Essential Updates: Comp Medical News for February

Welcome to this month’s edition of Comp Medical News. Marijuana, over- and under-use of medicine worldwide, and pharma money in odd places are your headlines for February 2017.

 

 

 

 

 

 

 

Middle-Aged Workers Suffer Job Limitations Due to Frailty in High Numbers

A recent study out of the UK has found that nearly a third of middle-aged workers suffer from some level of frailty, including fatigue, issues with walking and other physical limitations that make them less able to hold a job. The researchers, writing in the Occupational and Environmental Medicine, note that while “frailty” is generally a concern for the elderly, middle-aged people face similar symptoms. “Frailty” was defined in the study by questionnaires assessing three to five factors: unintentional weight loss of more than ten pounds over the past year, physical exhaustion during the past week, and slow walking speed or inability to walk. Frailty was tied to a large impact on employment. Three-quarters of frail people were not working at all and 60 percent had left their last job on health grounds. Compared with non-frail people, frail people were 30 times more likely to lose their jobs. Blue collar and manual labor jobs were especially affected.
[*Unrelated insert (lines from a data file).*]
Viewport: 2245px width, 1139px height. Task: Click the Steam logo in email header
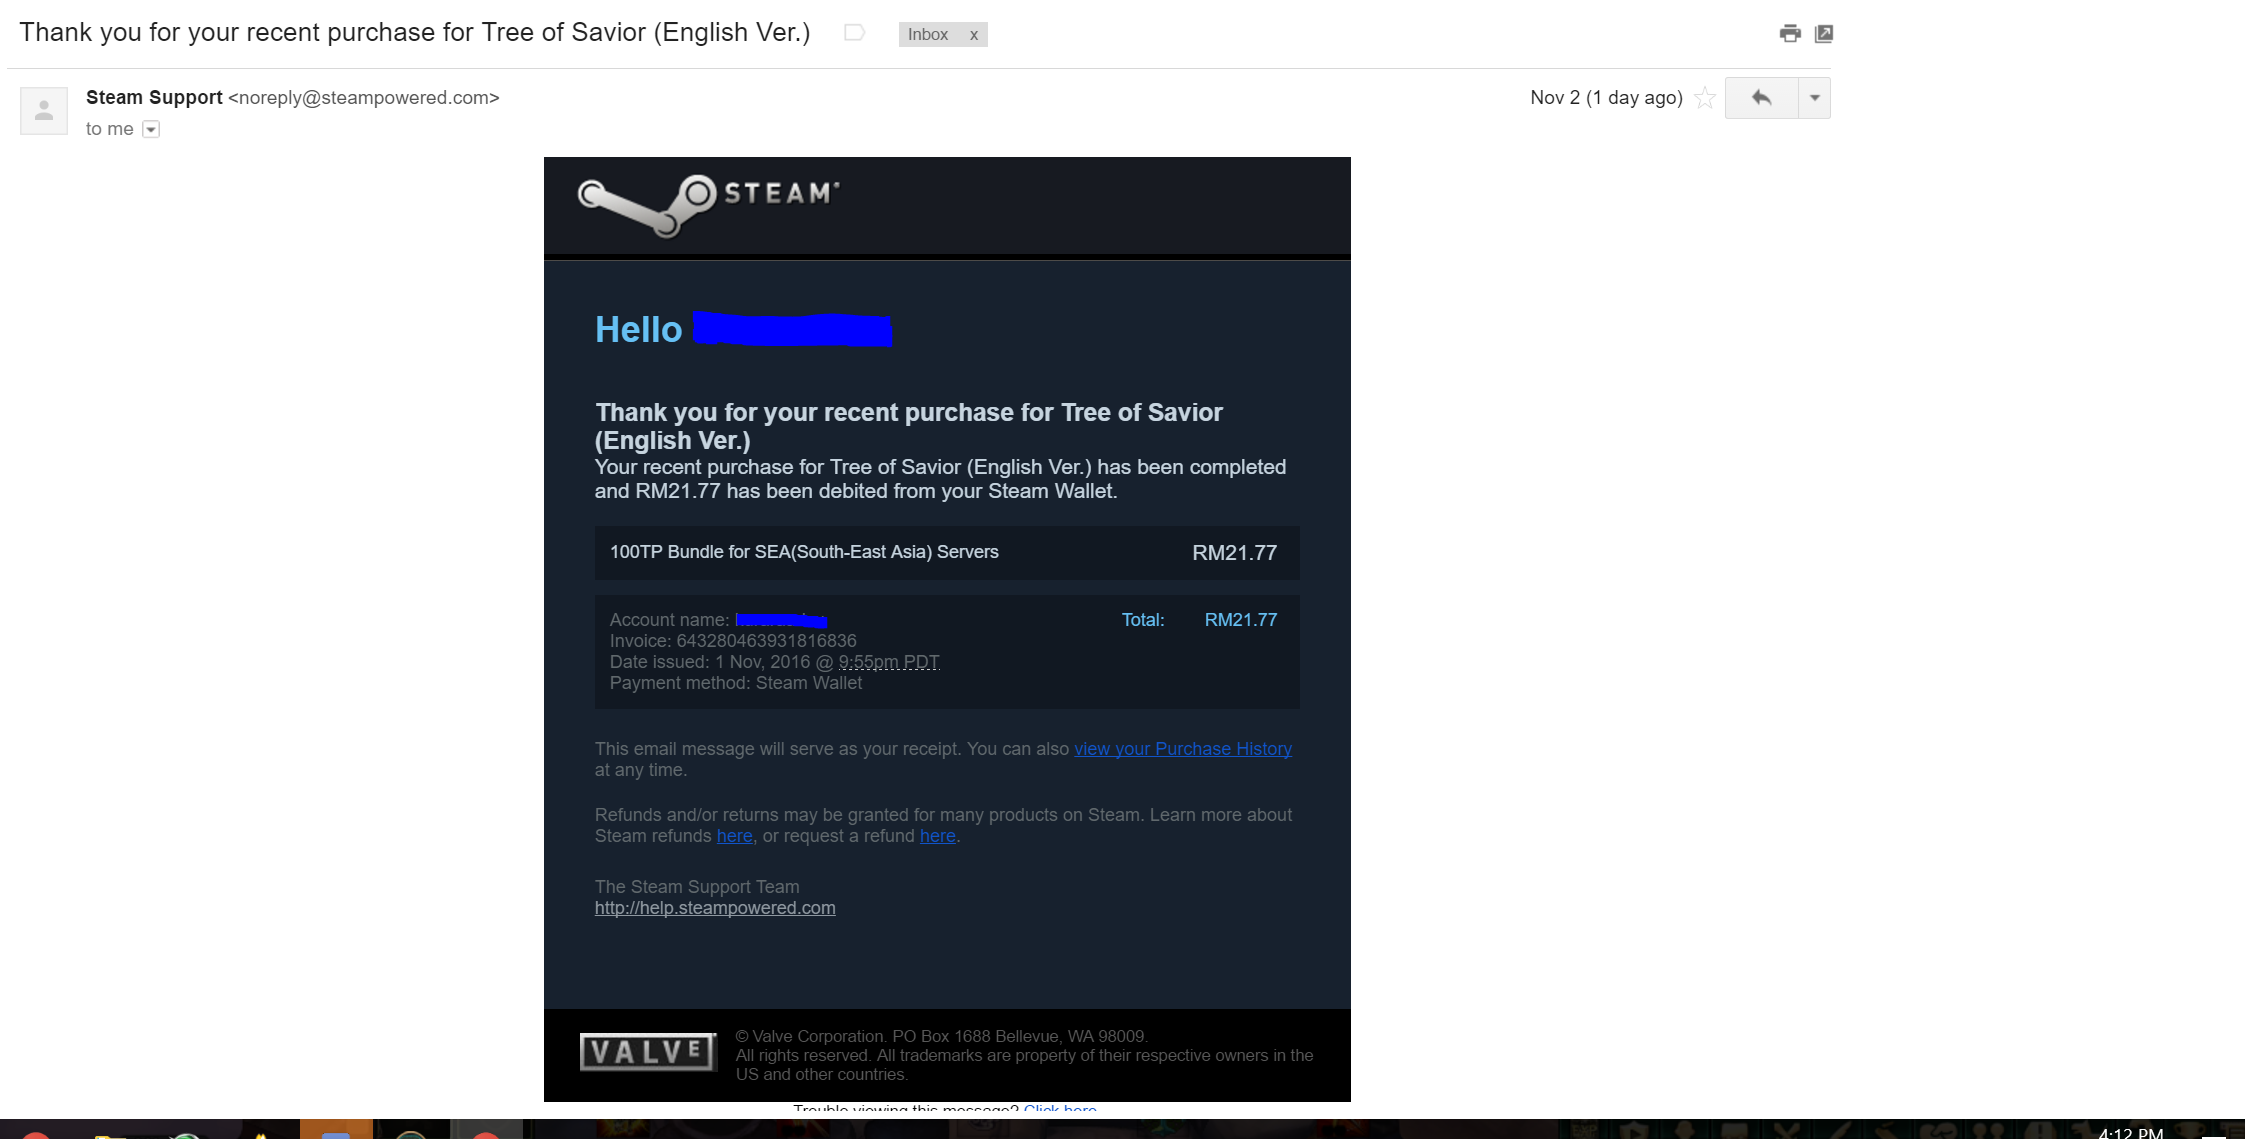click(x=708, y=205)
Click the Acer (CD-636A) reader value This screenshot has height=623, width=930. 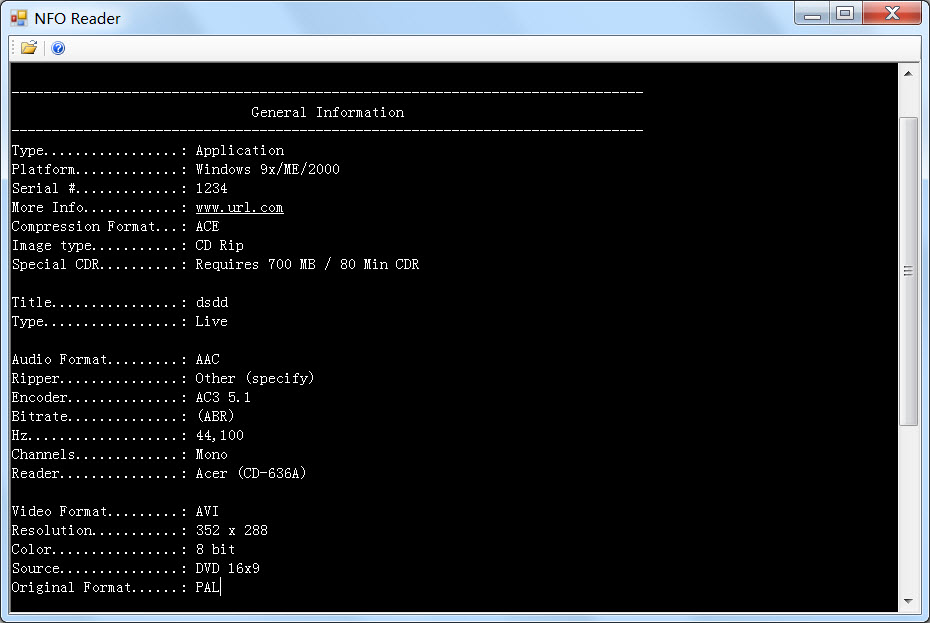tap(250, 474)
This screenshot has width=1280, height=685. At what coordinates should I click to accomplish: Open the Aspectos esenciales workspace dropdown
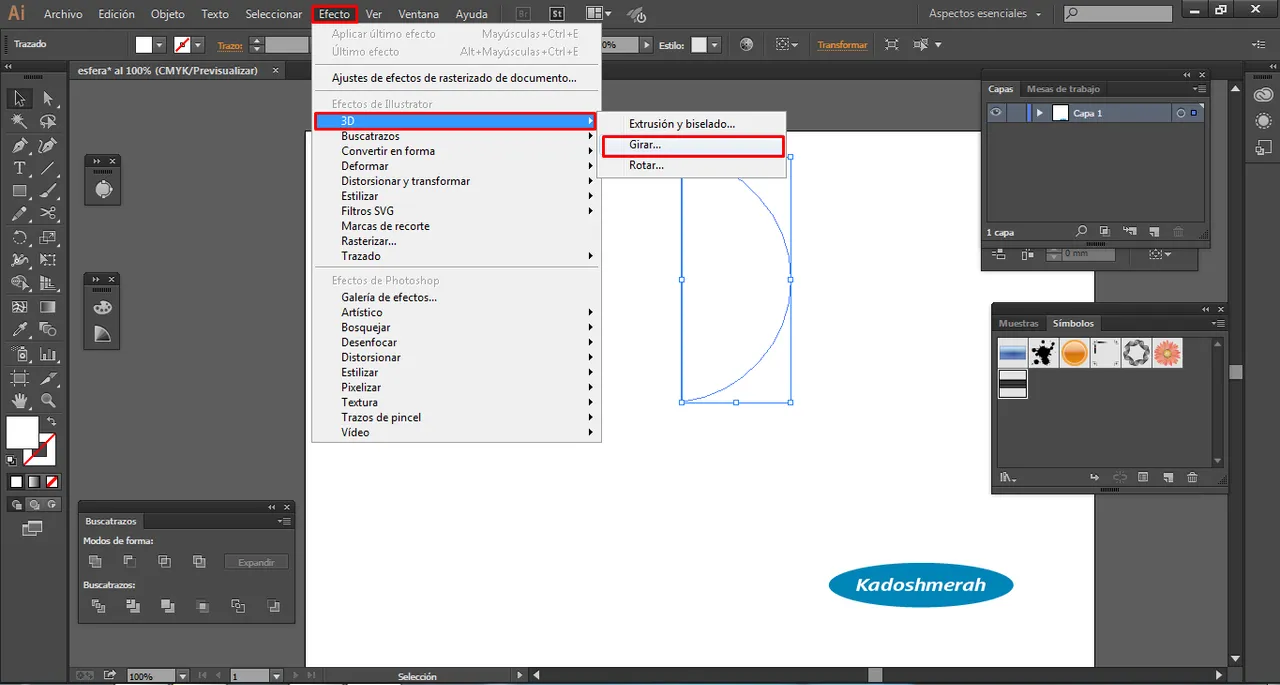985,14
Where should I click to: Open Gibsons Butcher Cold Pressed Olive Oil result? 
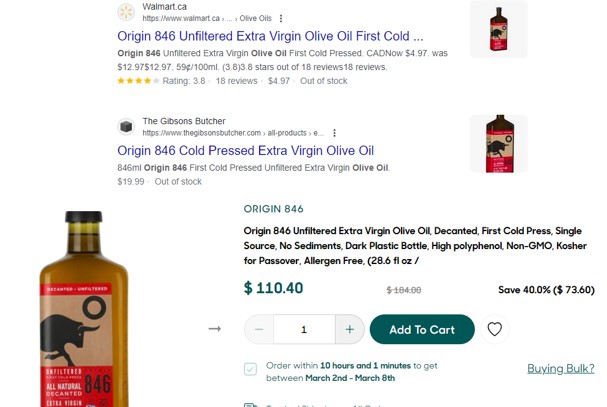click(x=245, y=150)
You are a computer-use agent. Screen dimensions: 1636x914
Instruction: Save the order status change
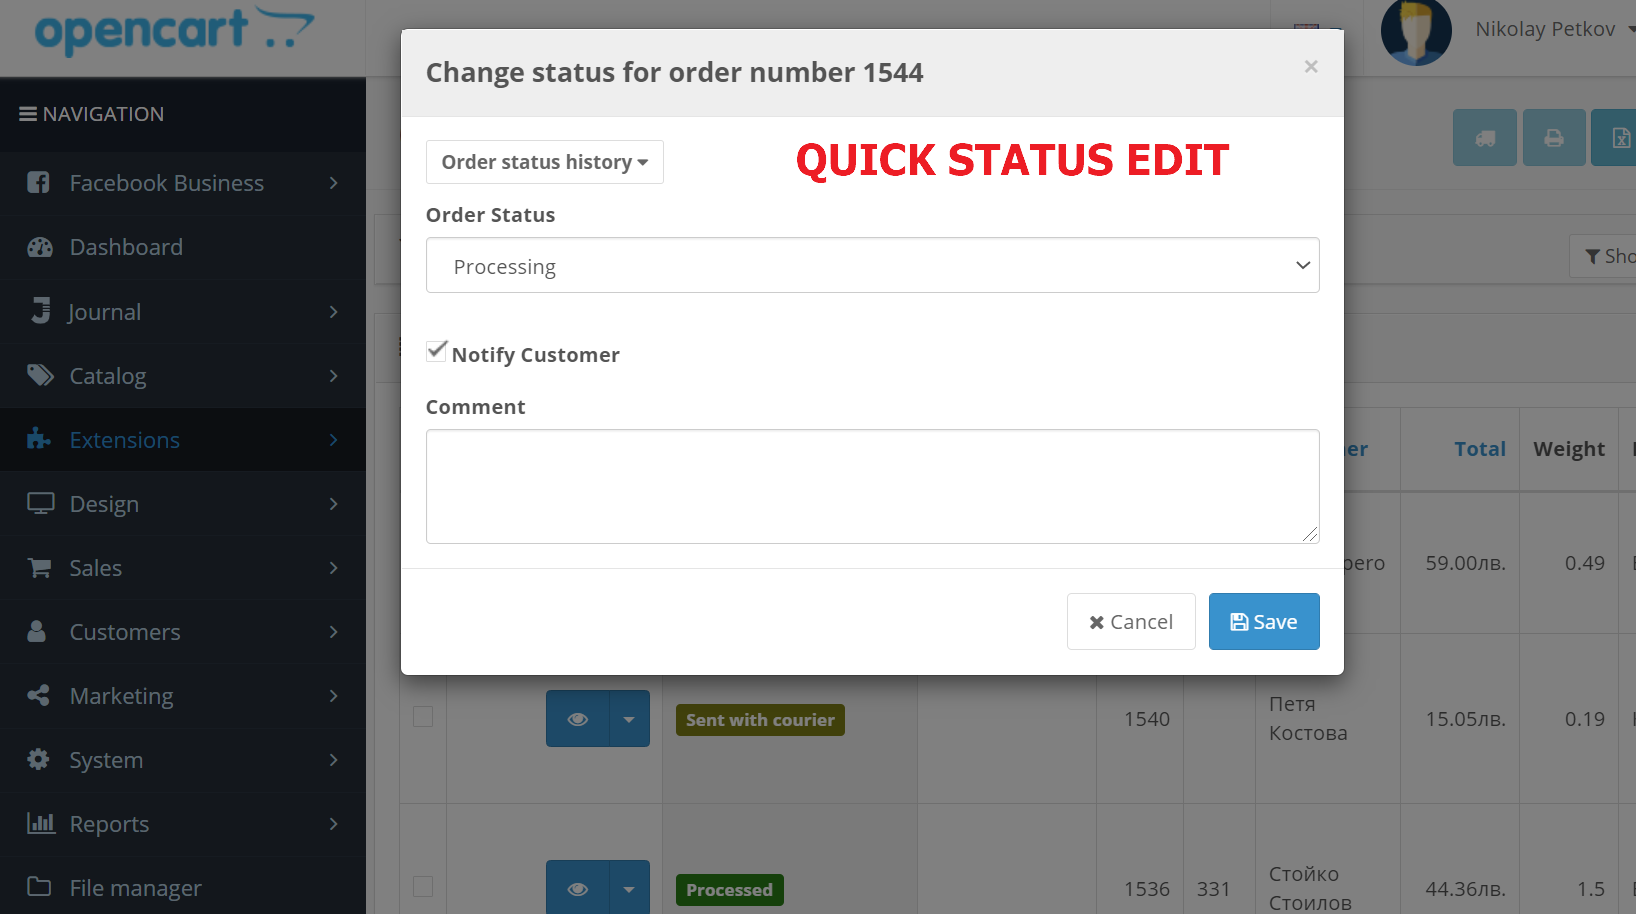(x=1263, y=622)
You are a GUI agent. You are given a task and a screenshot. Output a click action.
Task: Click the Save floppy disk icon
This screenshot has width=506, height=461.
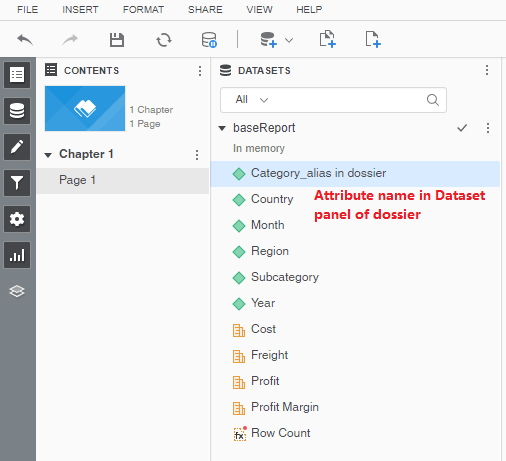tap(117, 40)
Read more via Reuters Health here.

 

Marijuana Emerges as Opioid Alternative for Acute Pain

Marijuana has already been on the radar of chronic pain doctors for some time, but its use in treating acute pain (like that after surgery) is unclear. As the Atlantic reports, a surgeon in Connecticut, James Feeney, is planning to research the issue at Saint Francis Hospital and Medical Center in Hartford. The self-funded study will compare opioids and medical marijuana for treating acute pain. The implications are significant if Feeney’s study results in real gains because, in the midst of the national opioid epidemic, marijuana’s potential uses are threefold: to treat chronic pain, to treat acute pain, and to alleviate the cravings from opioid withdrawal.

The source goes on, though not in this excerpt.